A good monitoring “BEST PRACTICE” comes from identifying critical features & dependencies of an application. Ideally this is done when an application is being developed. This allows the development team to create “Monitoring hooks” around these features & dependencies. These built-in “monitoring hooks” enable faster issue resolution times, when documented by project teams & configured for monitoring by Operations.

Best practices: Application Monitoring Pages & Reporting

  1. A monitoring page should test for “success” of a critical feature (or features) or dependencies’ & report via a HTTP status code – 200 = Success & > 599 for an application specific failure.
  2. A monitoring page can be used to create a multi-step test where each step can test a specific piece of functionality. Each step can then return a HTTP status code of 200 upon success or > 599 HTTP status code upon failure of that step.
  3. Document each of the “monitoring test” steps in the monitoring page, related HTTP status codes & action to be taken when a specific non-200 status code is returned to the monitoring pages.
  4. Apart from returning a non-200 status code, monitoring pages can be used to write events into the eventlogs (see Event-logging best practices) to provide more specific information about the error which can be used for further troubleshooting purposes.
  5. The monitoring pages can also be used to render more detailed error information that can be viewed by the operations engineer.
  6. A monitoring page representing critical features & dependencies can be used to report on overall Availability of the system, if required.

Best Practices: Event-logging & Reporting

  1. The default should be to write only actionable events to the event log – Anything informational/warning should not be written as an *error* into the logs.
  2. Where additional non-actionable info needs to be collected, allow for a switch to be set on-demand that will turn on information/warning entries
  3. Ensure a combination of Event ID & Event source is always unique.
  4. Ensure Event sources have the App name as a qualifier (Event source=”ApplicationName_ErrorReadData”) in order to avoid conflicts w/ other applications on the same server that has the same feature.
  5. Ensure event text is descriptive enough so appropriate action can be taken.
  6. Document Event ID’s & Event sources used for an application and provide troubleshooting steps to resolve these errors – This is the key for monitoring & resolving issues with quick turnaround times for that application.
  7. In situations where an error is generated a number of times, allow the application to write every 10th occurrence (a value that can be configured through a config file) of that error to the eventlogs (Note: first time an error happens it’s always written to the log, subsequent similar errors are then incremented). This ensures an event log is not full w/ same error resulting in loss of other valuable information.
  8. Use unique (custom) event logs per application where required.
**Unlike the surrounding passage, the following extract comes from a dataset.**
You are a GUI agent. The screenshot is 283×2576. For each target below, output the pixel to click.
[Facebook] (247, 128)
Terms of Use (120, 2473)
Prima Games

Do not log PII (Personally identifiable information) or password information into the event logs

Some additional things to keep in mind:

· Make sure that you are monitoring each tier of the application.

· It IS possible to over monitor an application. If you have to many monitors on the system, you can start taking system resources away from the application. You have to find that balance of monitors to system resources.

· Treat monitoring as a feature in the application development process. This helps ensure that it is documented and “Monitoring hooks” can be created.

· Any monitoring tool that can check the status code returned in the header of a web page can be used for these application monitoring pages.